▶ **Data for this task**:
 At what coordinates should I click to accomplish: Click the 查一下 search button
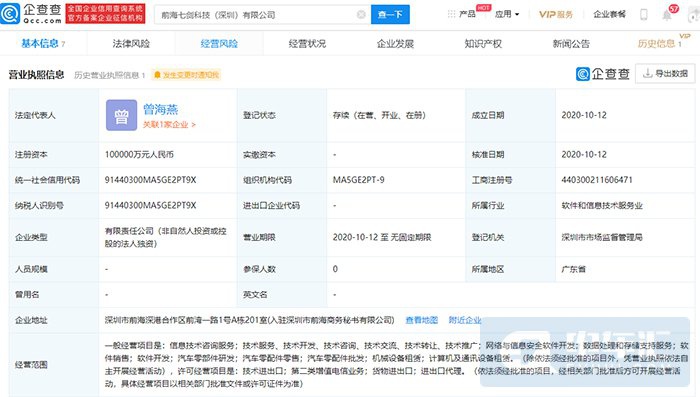pyautogui.click(x=390, y=15)
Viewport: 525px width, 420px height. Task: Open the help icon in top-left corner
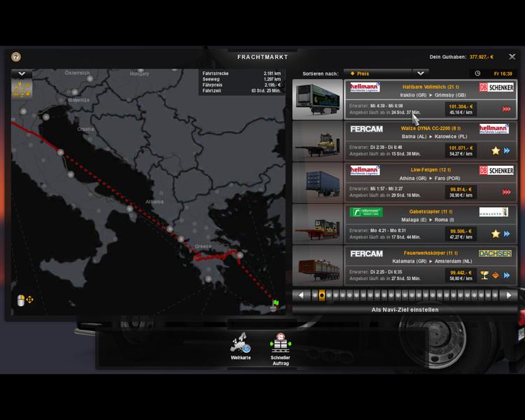16,57
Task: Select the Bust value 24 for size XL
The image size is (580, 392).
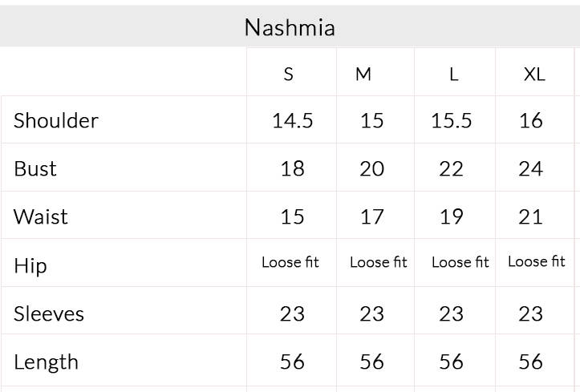Action: pos(531,168)
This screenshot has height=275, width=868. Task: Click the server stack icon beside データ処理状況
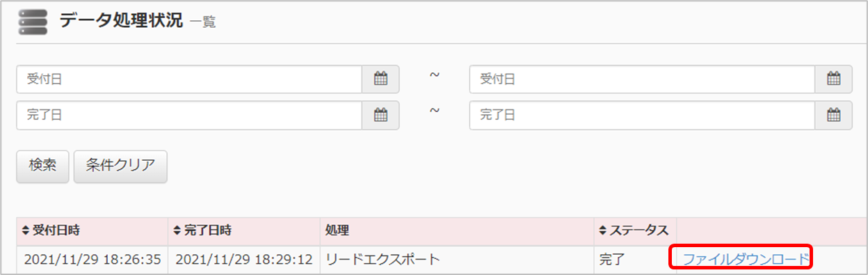[x=33, y=22]
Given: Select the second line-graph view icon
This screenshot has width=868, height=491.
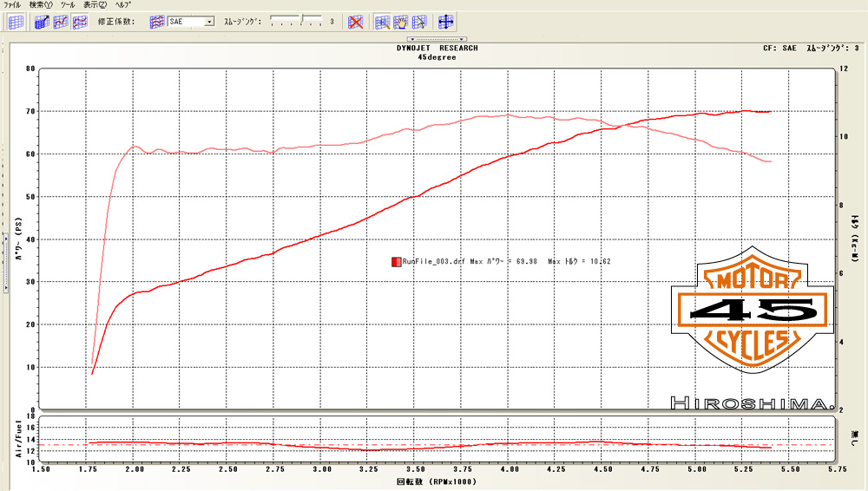Looking at the screenshot, I should coord(60,22).
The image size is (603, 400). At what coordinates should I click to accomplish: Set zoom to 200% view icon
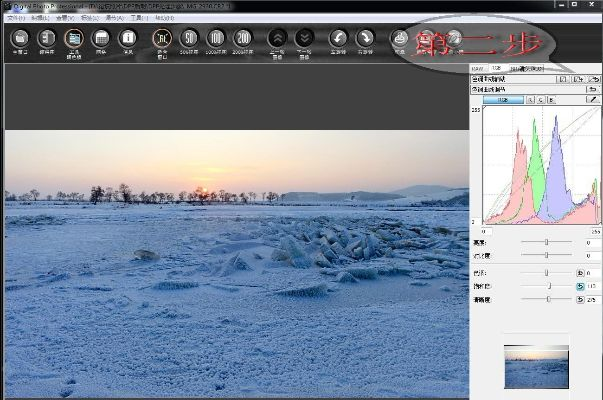tap(243, 39)
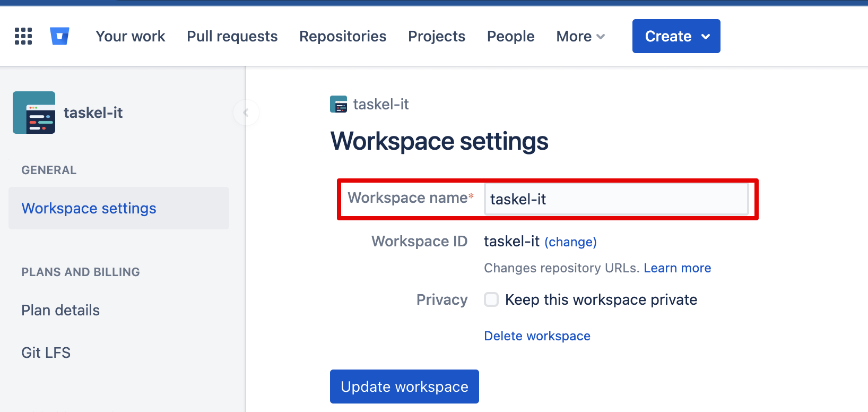
Task: Click the Bitbucket logo icon
Action: [x=59, y=36]
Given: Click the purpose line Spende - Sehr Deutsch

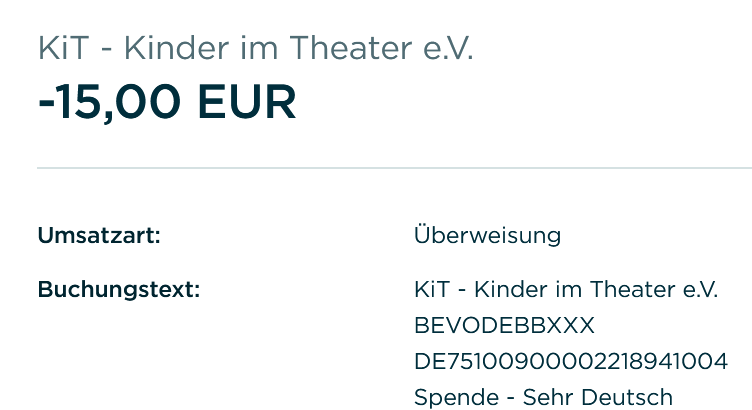Looking at the screenshot, I should 543,397.
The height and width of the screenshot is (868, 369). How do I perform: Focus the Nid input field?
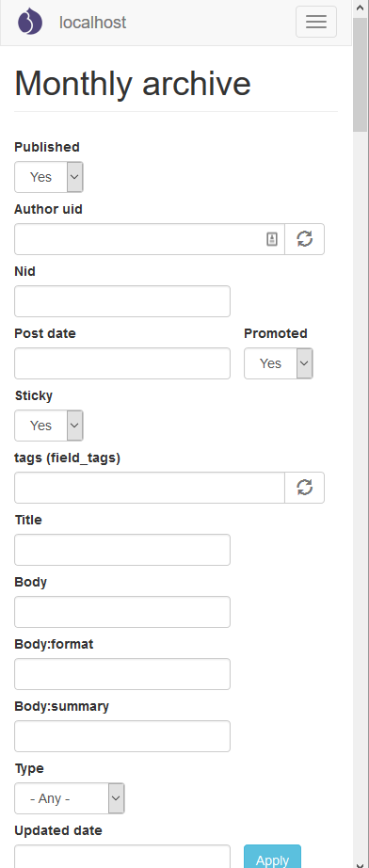click(122, 301)
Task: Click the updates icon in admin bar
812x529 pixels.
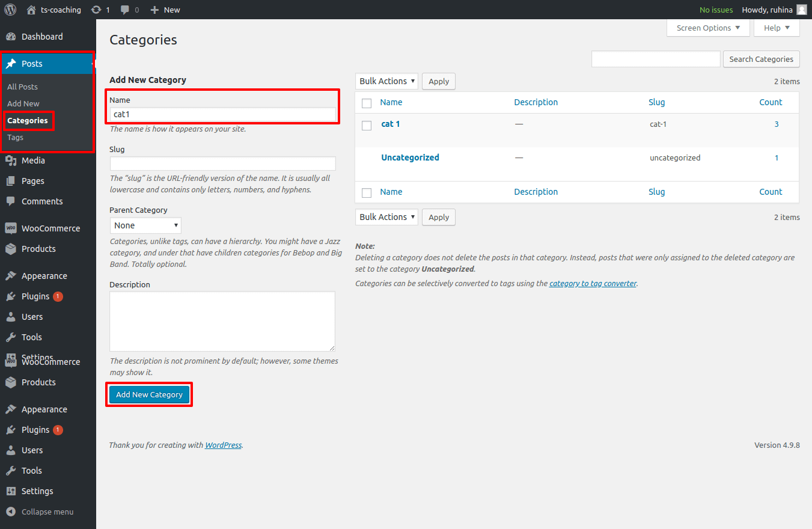Action: pyautogui.click(x=96, y=10)
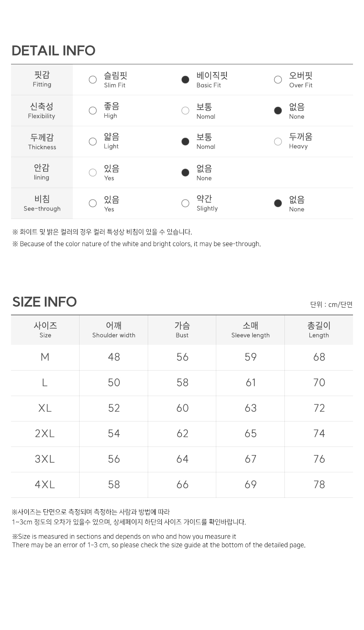Click the XL size row label

[45, 408]
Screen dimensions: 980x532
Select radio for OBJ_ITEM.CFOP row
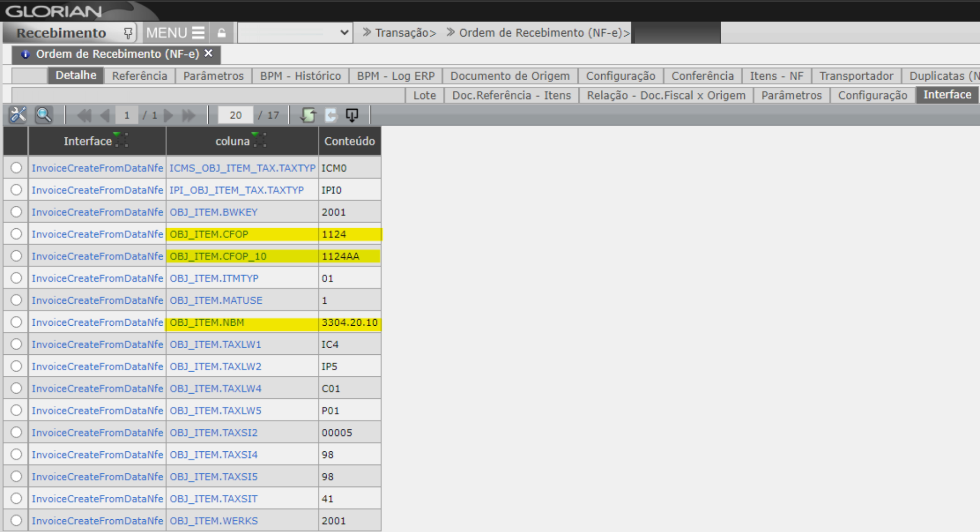pos(16,234)
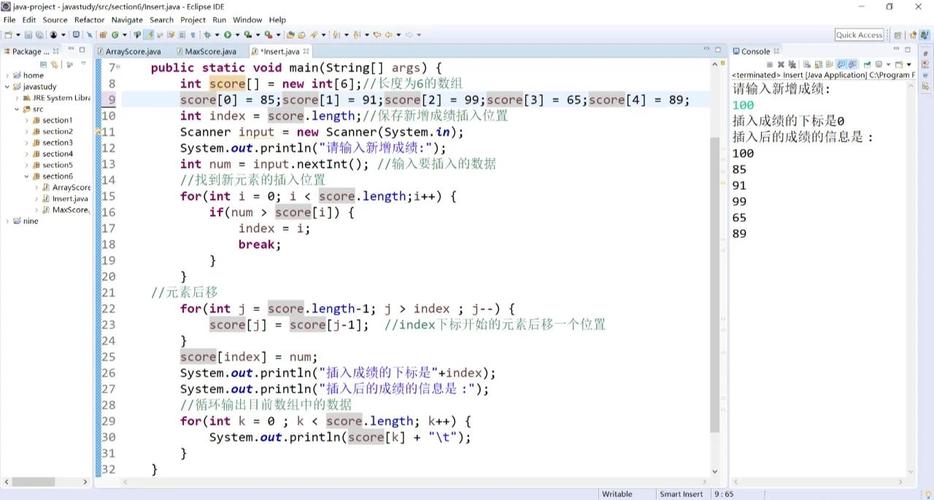Expand the section1 package in tree
Image resolution: width=934 pixels, height=500 pixels.
pos(27,120)
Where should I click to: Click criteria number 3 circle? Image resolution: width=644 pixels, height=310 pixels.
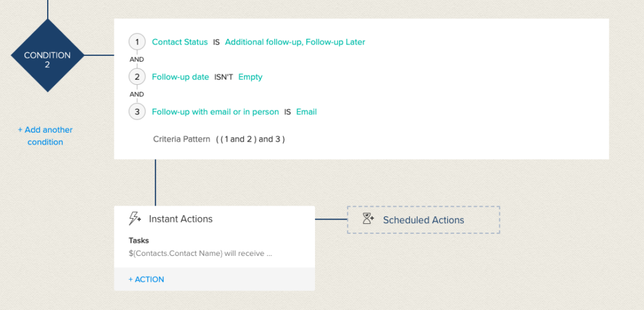pyautogui.click(x=136, y=112)

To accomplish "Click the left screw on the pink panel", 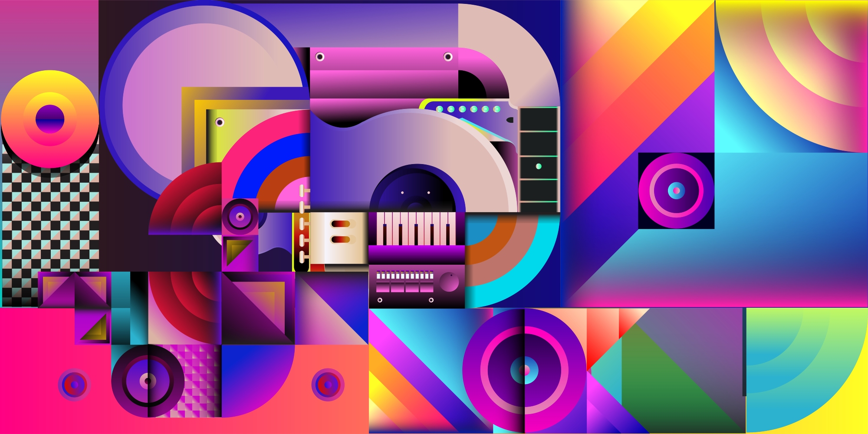I will click(320, 57).
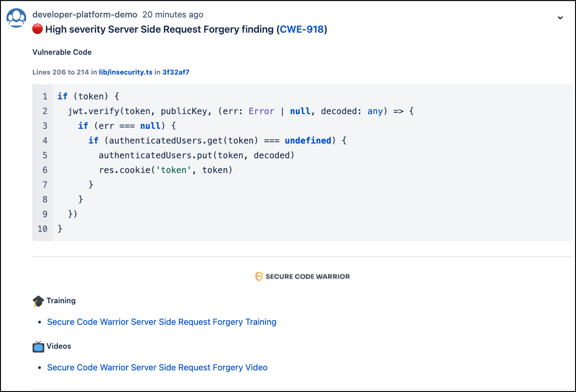Click line number 1 in code block
Screen dimensions: 576x392
pyautogui.click(x=45, y=97)
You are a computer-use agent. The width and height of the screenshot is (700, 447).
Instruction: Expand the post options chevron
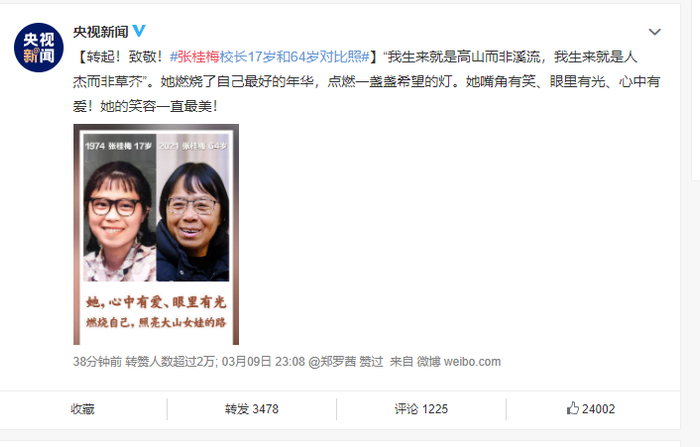click(x=654, y=32)
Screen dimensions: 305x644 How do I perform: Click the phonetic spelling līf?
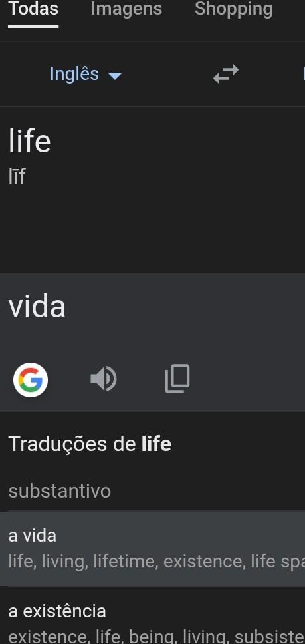click(17, 176)
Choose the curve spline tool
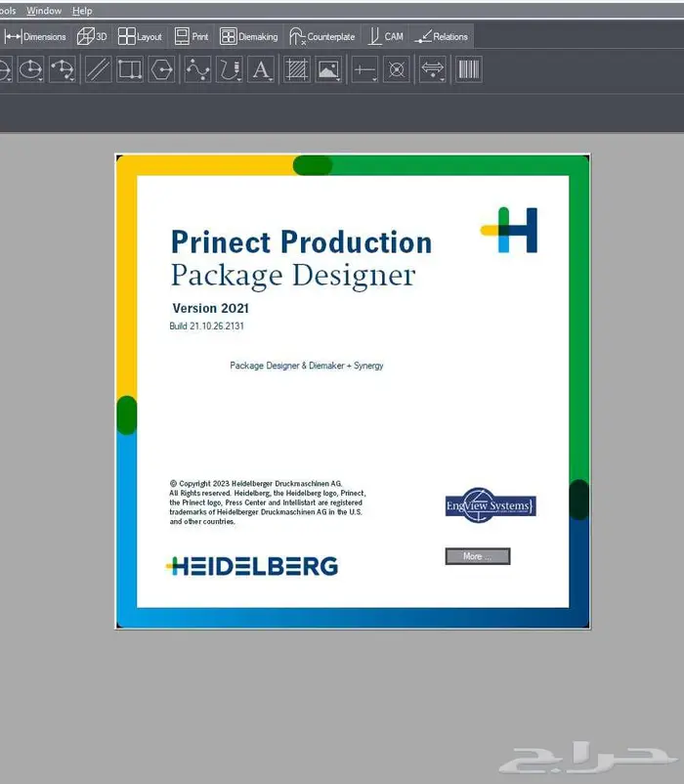684x784 pixels. pos(197,70)
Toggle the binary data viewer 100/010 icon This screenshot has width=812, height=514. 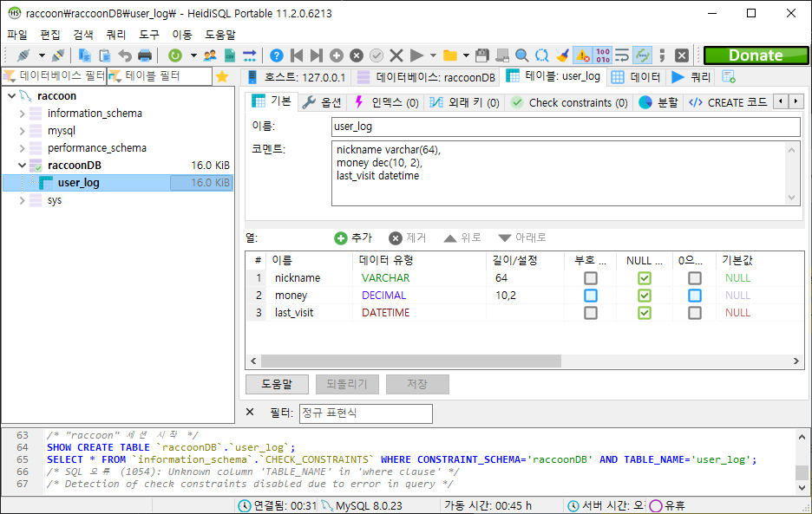[601, 55]
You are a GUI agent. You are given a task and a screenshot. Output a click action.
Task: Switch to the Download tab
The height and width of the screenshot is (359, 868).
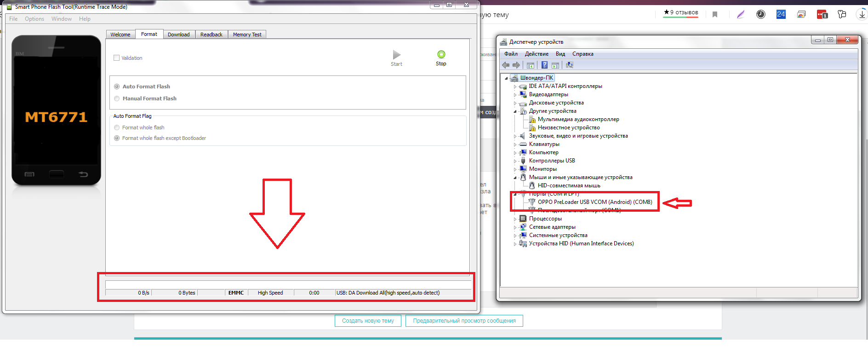tap(178, 35)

▶ **Action item**: The range to set down runs from the line containing "The height and width of the screenshot is (359, 868)." through the final line of the data, both ends included; give it exactly and drop the pictures.

▶ **Solution for this exercise**:
The height and width of the screenshot is (359, 868).
tap(178, 35)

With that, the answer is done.